## GIVEN INSTRUCTION
Put each line of the records below into a Markdown table with the columns "Row" and "Line," numbering the rows in order. Skip blank lines.

## Records of locating words and elements

## start

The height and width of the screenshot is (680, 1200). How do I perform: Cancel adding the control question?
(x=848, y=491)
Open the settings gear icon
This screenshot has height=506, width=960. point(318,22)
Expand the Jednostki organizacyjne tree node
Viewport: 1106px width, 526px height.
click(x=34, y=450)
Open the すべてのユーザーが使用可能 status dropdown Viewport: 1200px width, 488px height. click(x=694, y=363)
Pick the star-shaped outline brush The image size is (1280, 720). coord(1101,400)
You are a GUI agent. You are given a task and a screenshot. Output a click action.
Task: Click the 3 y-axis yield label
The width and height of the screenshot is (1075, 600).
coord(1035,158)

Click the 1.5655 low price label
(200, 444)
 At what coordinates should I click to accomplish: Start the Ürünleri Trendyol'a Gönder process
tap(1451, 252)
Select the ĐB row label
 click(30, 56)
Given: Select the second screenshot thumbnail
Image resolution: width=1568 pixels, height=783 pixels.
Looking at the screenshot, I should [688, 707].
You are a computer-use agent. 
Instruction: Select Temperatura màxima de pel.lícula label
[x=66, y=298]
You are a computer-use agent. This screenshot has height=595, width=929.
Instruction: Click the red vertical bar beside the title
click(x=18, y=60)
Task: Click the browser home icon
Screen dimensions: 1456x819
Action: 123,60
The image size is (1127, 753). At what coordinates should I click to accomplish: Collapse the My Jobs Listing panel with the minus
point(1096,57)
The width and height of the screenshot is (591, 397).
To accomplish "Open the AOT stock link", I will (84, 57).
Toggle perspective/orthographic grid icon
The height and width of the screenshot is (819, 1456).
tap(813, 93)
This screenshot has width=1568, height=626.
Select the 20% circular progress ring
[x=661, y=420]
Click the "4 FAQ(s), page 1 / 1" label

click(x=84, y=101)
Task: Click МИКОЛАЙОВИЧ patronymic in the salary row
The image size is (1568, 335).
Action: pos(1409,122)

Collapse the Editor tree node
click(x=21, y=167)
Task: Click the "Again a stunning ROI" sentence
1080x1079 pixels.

## end

## RESPONSE
| Row | Line |
|---|---|
| 1 | The height and width of the screenshot is (680, 1200). How do I perform: Cancel adding the control question? |
| 2 | (x=848, y=491) |
| 3 | Open the settings gear icon |
| 4 | This screenshot has height=506, width=960. point(318,22) |
| 5 | Expand the Jednostki organizacyjne tree node |
| 6 | Viewport: 1106px width, 526px height. |
| 7 | click(x=34, y=450) |
| 8 | Open the すべてのユーザーが使用可能 status dropdown Viewport: 1200px width, 488px height. click(x=694, y=363) |
| 9 | Pick the star-shaped outline brush The image size is (1280, 720). coord(1101,400) |
| 10 | You are a GUI agent. You are given a task and a screenshot. Output a click action. |
| 11 | Task: Click the 3 y-axis yield label |
| 12 | The width and height of the screenshot is (1075, 600). |
| 13 | coord(1035,158) |
| 14 | Click the 1.5655 low price label |
| 15 | (200, 444) |
| 16 |  At what coordinates should I click to accomplish: Start the Ürünleri Trendyol'a Gönder process |
| 17 | tap(1451, 252) |
| 18 | Select the ĐB row label |
| 19 |  click(30, 56) |
| 20 | Given: Select the second screenshot thumbnail |
| 21 | Image resolution: width=1568 pixels, height=783 pixels. |
| 22 | Looking at the screenshot, I should [688, 707]. |
| 23 | You are a computer-use agent.  |
| 24 | Instruction: Select Temperatura màxima de pel.lícula label |
| 25 | [x=66, y=298] |
| 26 | You are a computer-use agent. This screenshot has height=595, width=929. |
| 27 | Instruction: Click the red vertical bar beside the title |
| 28 | click(x=18, y=60) |
| 29 | Task: Click the browser home icon |
| 30 | Screen dimensions: 1456x819 |
| 31 | Action: 123,60 |
| 32 | The image size is (1127, 753). At what coordinates should I click to accomplish: Collapse the My Jobs Listing panel with the minus |
| 33 | point(1096,57) |
| 34 | The width and height of the screenshot is (591, 397). |
| 35 | To accomplish "Open the AOT stock link", I will (84, 57). |
| 36 | Toggle perspective/orthographic grid icon |
| 37 | The height and width of the screenshot is (819, 1456). |
| 38 | tap(813, 93) |
| 39 | This screenshot has width=1568, height=626. |
| 40 | Select the 20% circular progress ring |
| 41 | [x=661, y=420] |
| 42 | Click the "4 FAQ(s), page 1 / 1" label |
| 43 | click(x=84, y=101) |
| 44 | Task: Click МИКОЛАЙОВИЧ patronymic in the salary row |
| 45 | The image size is (1568, 335). |
| 46 | Action: pos(1409,122) |
| 47 | Collapse the Editor tree node |
| 48 | click(x=21, y=167) |
| 49 | Task: Click the "Again a stunning ROI" sentence |
| 50 | 1080x1079 pixels. |